La previsione in seno alla lex specialis di gara di una base d’asta non rispettosa dei valori stabiliti nel prezzario regionale ex art. art. 23, c. 16, 3° periodo, del D. Lgs. n. 50 del 2016 è circostanza che, nella prospettiva ex ante che deve caratterizzare la verifica in ordine alla sussistenza delle condizioni dell’azione, impedisce la formulazione di un’offerta seria da parte degli operatori economici interessati. Ne discende che non può ragionevolmente pretendersi dagli stessi, ai soli fini del possesso della legittimazione ad agire in giudizio con l’impugnazione del Bando di gara, la presentazione di una domanda di partecipazione alla procedura di affidamento. Quest’ultimo si tramuterebbe, infatti, in un inutile adempimento formale, privo di qualsivoglia valenza sul piano sostanziale.

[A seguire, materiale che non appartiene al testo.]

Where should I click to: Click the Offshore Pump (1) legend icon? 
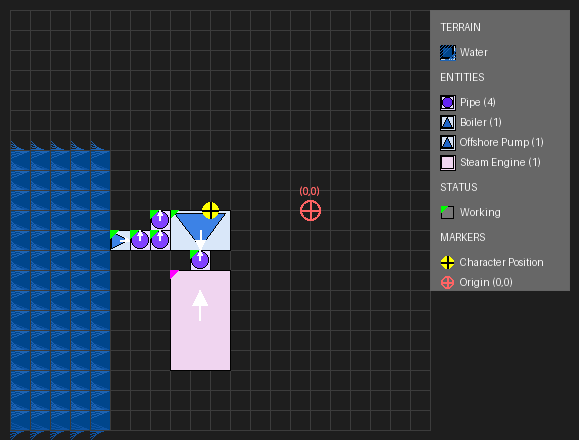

Il chiaro tenore dell’art. 23, c. 16, 3° periodo, del D. Lgs. n. 50 del 2016, secondo il quale “Per i contratti relativi a lavori il costo dei prodotti, delle attrezzature e delle lavorazioni è determinato sulla base dei prezzari regionali aggiornati annualmente”, spinge a ritenere che le Stazioni Appaltanti siano tenute a fare puntuale applicazione dei prezzari regionali. La previsione in parola non si esprime, infatti, in termini di mera possibilità (come accade aliunde ove si dice che la P.A. “può”) ma pone un vero e proprio obbligo in tal senso. Del resto, anche a ritenere che il prezzario regionale non abbia valore “tout court” vincolante ma costituisca la base di partenza per l’elaborazione delle voci di costo della singola procedura, deve nondimeno ritenersi che in caso di eventuale scostamento da detti parametri di riferimento, la stazione appaltante sia tenuta a darne analitica motivazione (in questo senso cfr. anche la delibera A.N.A.C. n. 768 del 4 settembre 2019). Ciò è vieppiù necessario ove tale scostamento sia particolarmente sensibile non potendosi tollerare una determinazione del prezzo a base d’asta completamente arbitraria in quanto priva del necessario apparato giustificativo.